Material shown:
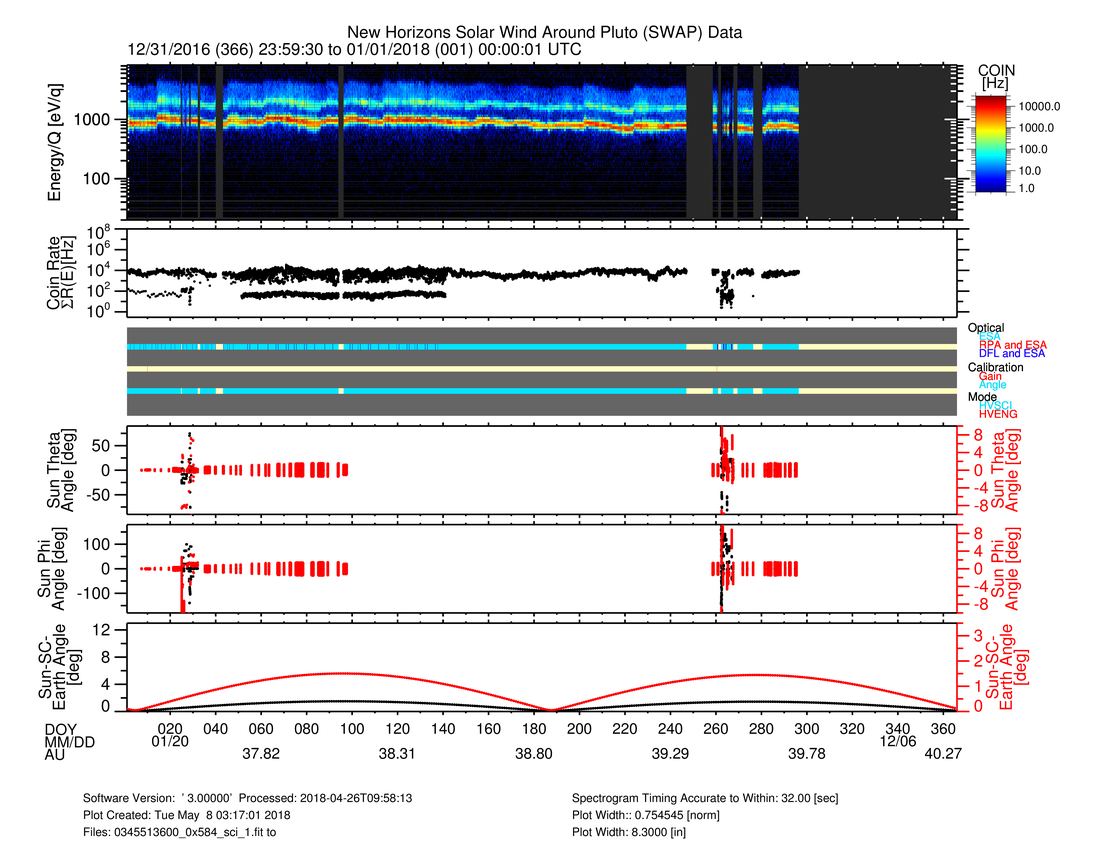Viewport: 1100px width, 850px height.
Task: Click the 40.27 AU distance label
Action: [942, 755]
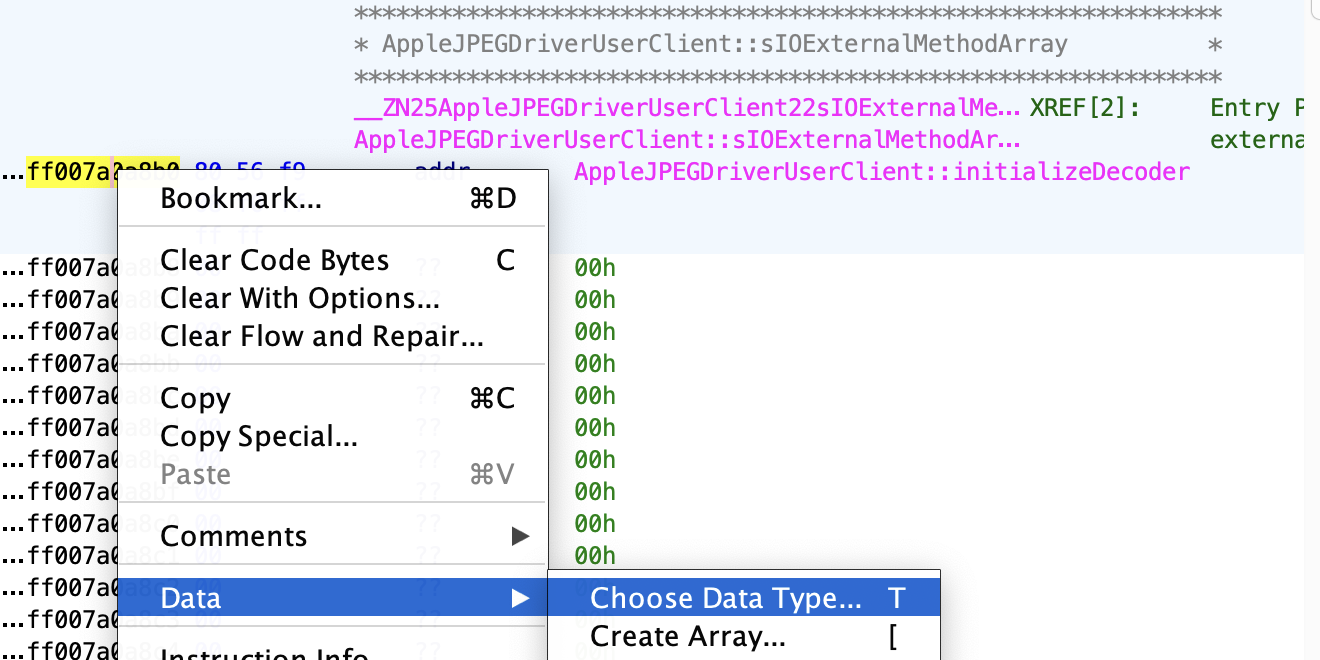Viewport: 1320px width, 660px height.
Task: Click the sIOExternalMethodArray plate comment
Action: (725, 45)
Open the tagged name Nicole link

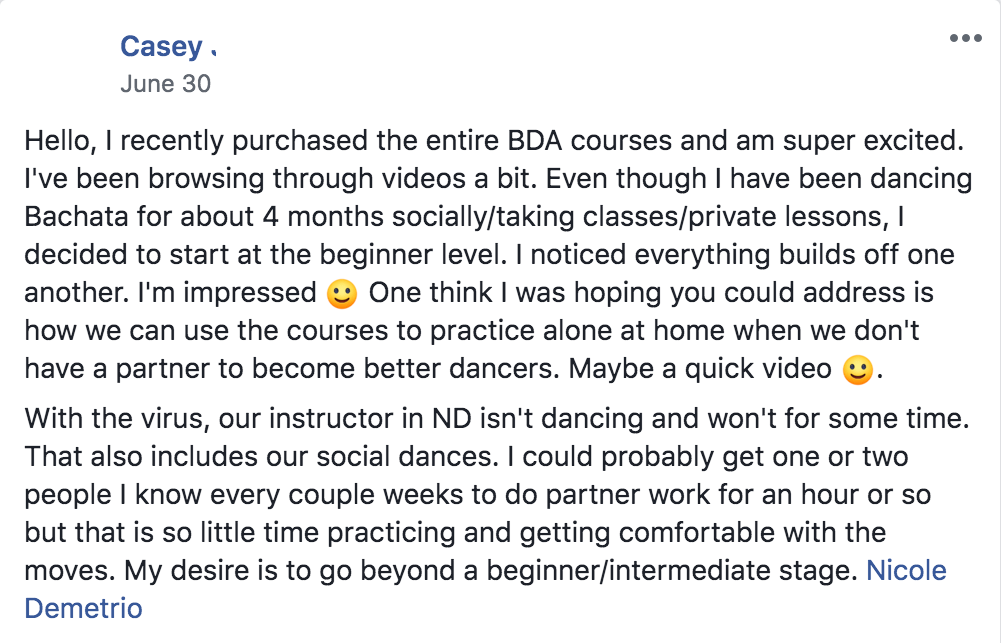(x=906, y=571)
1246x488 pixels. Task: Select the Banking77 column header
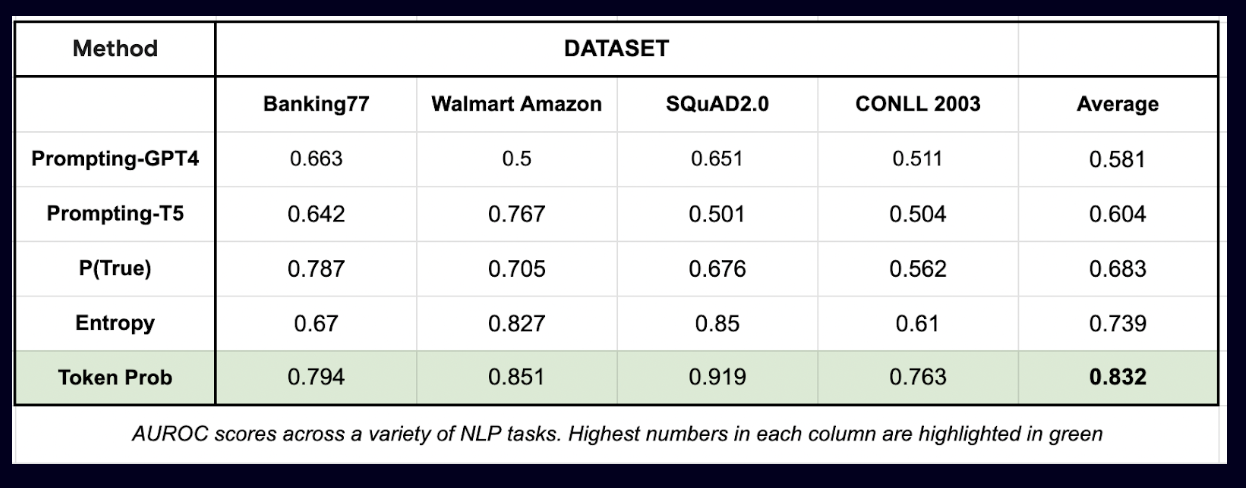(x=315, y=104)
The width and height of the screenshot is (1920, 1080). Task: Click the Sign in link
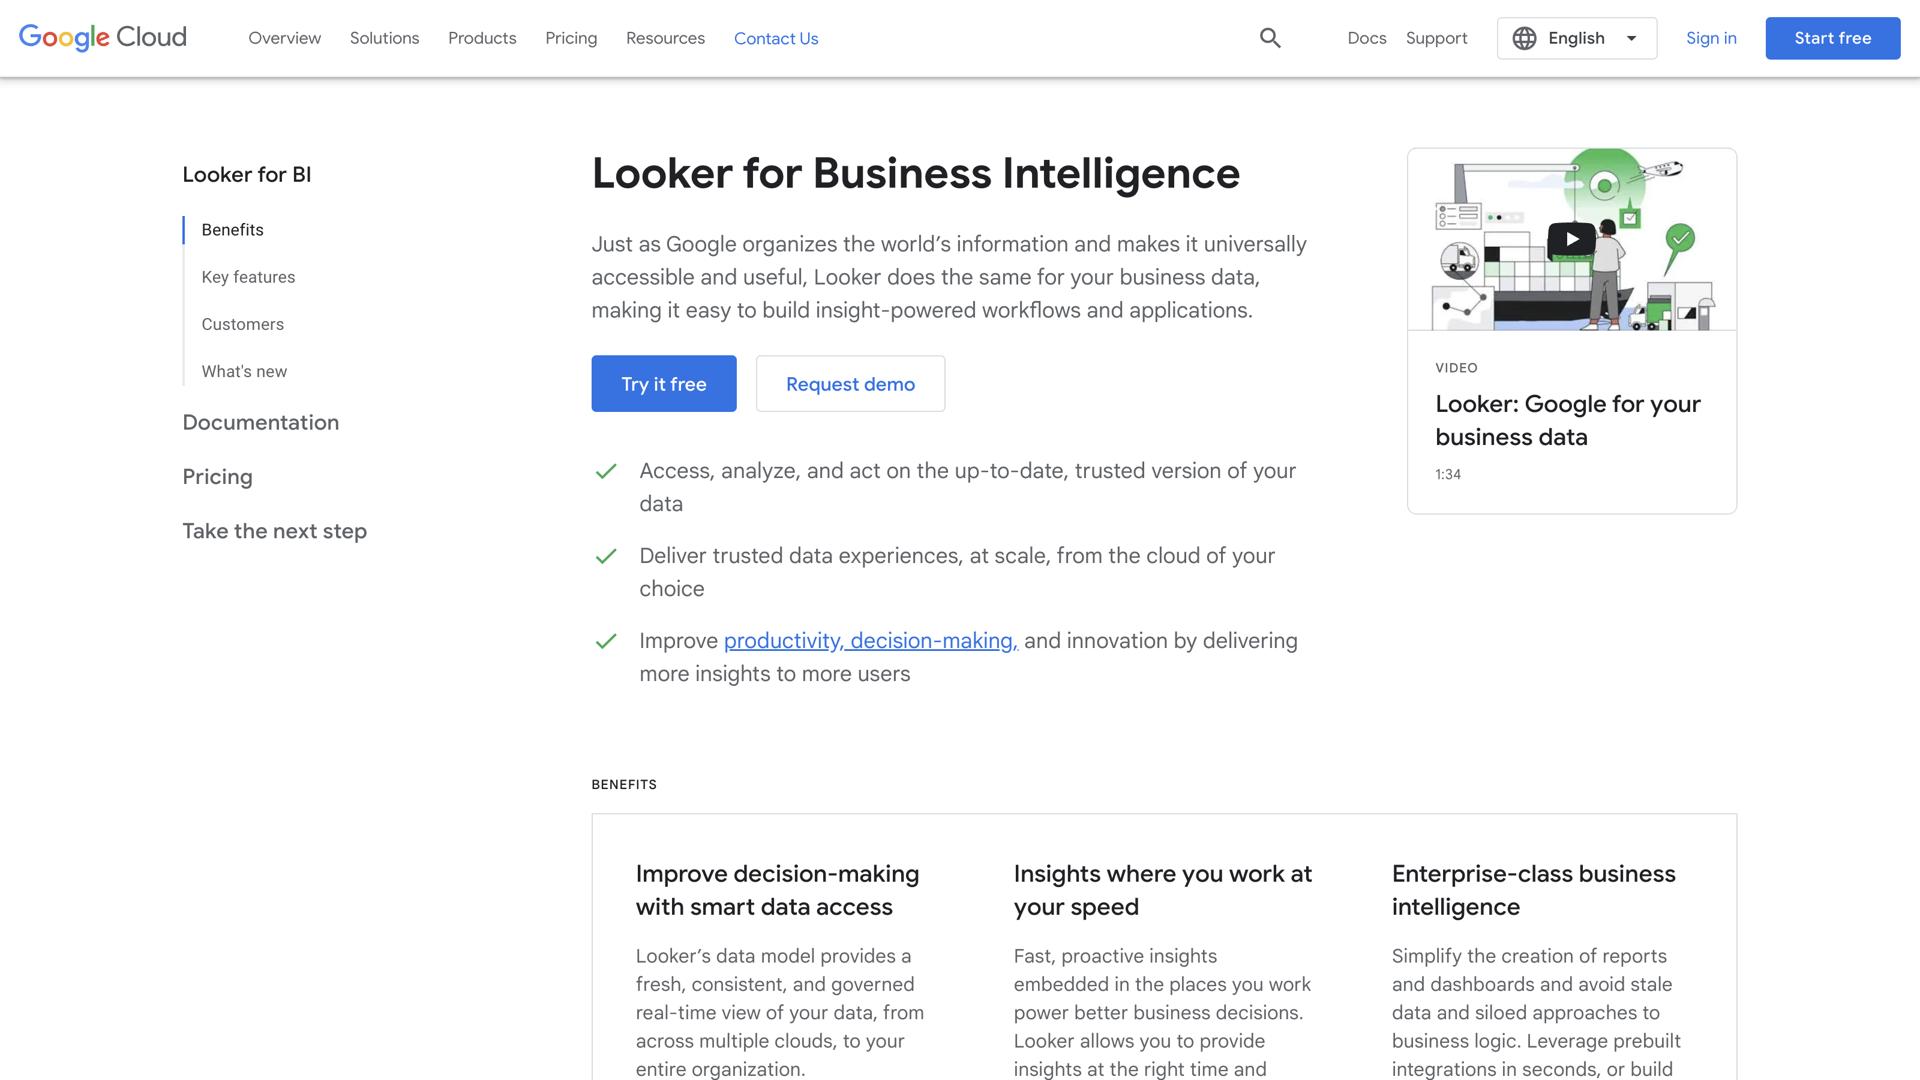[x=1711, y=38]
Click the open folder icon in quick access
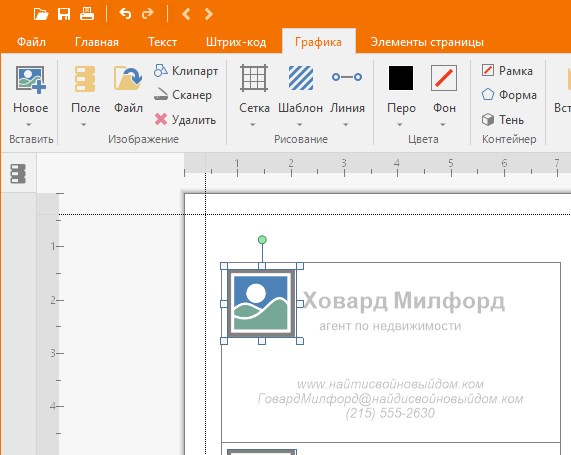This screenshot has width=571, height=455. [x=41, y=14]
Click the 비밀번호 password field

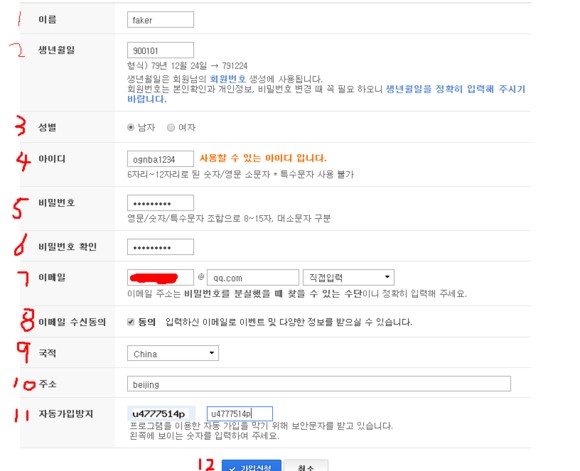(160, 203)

Problem requirements: Print the lines from the one that contains "Open the tagged name Nicole link" through the final line of the material above, exactly and only those, with pictures left out.

Task response:
Open the tagged name Nicole link

(x=906, y=571)
1246x488 pixels. Task: Select the Banking77 column header
(x=315, y=104)
The width and height of the screenshot is (1920, 1080). Task: Click the Sign in link
[x=1711, y=38]
Click the open folder icon in quick access
This screenshot has width=571, height=455. [x=41, y=14]
Click the 비밀번호 password field

(160, 203)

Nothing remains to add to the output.